I am no self-help guru by any imagination, so I try to dodge the question. "You know that is a very profound question. Philosophers for aeons have been trying to find that answer."
In fact, during Adi Sankara's travels from Kerala to the four corners of India, he had various debates with sages of other schools of philosophy. Adi Shankara, who hails from the School of Non-Dualism (Advaitha Vedantha), liked to engage in intellectual discourses wherever he went. In one such travel, he had the privilege of debating with Vandana Mishra, a proponent of the ritualistic part of Veda (Purva Mimamsa School of Hindu Philosophy, and his wife, Ubhaya Bharathi in Mahismati, Bihar or maybe Madhya Pradesh.

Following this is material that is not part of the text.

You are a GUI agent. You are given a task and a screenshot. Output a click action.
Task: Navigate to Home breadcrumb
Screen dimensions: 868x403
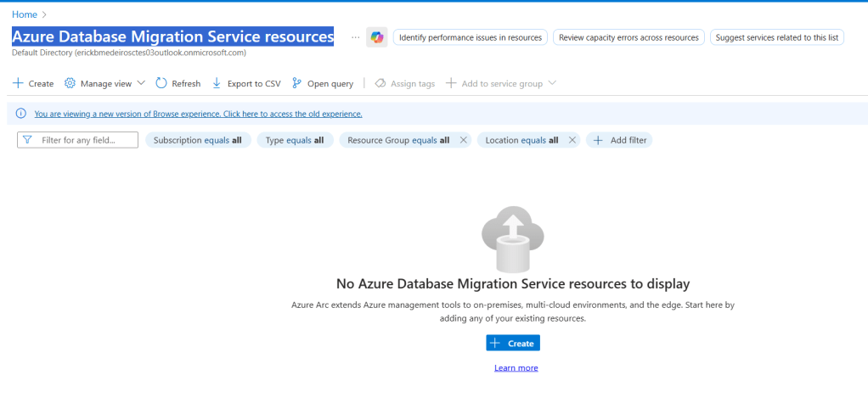24,14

They had protracted month-long discussions about the superiority of knowledge over rituals in gaining an understanding of life. Shankara also believed that to understand life and attain liberation, one must be celibate, whereas Mandana and Ubhaya felt householder duties (i.e. conjugal obligations) needed to be also performed. Rituals can bring forth bliss.
Ubhaya was the Sankara's choice of the umpire in their debates. When her husband was defeated, she continued debating. Even though she started asking about sensual pleasure sensations and emotional intimacies, the brahmachari still managed to reply via his yogic powers. Both Mandana and Ubhaya became Shankara's followers.
It was agreed not everyone can attain moksha by leading a hermit's life. It only works for some. The others have to go through the whole gamut of trappings of life, its up and down, and to set motion the circle of life.
See around us. Some sacrifice certain pleasures to achieve other ambitions. As Peter's Principle dictates, we can scale only as high as our incompetence. We should know our limits. We cannot eat the cake and still enjoy staring at it.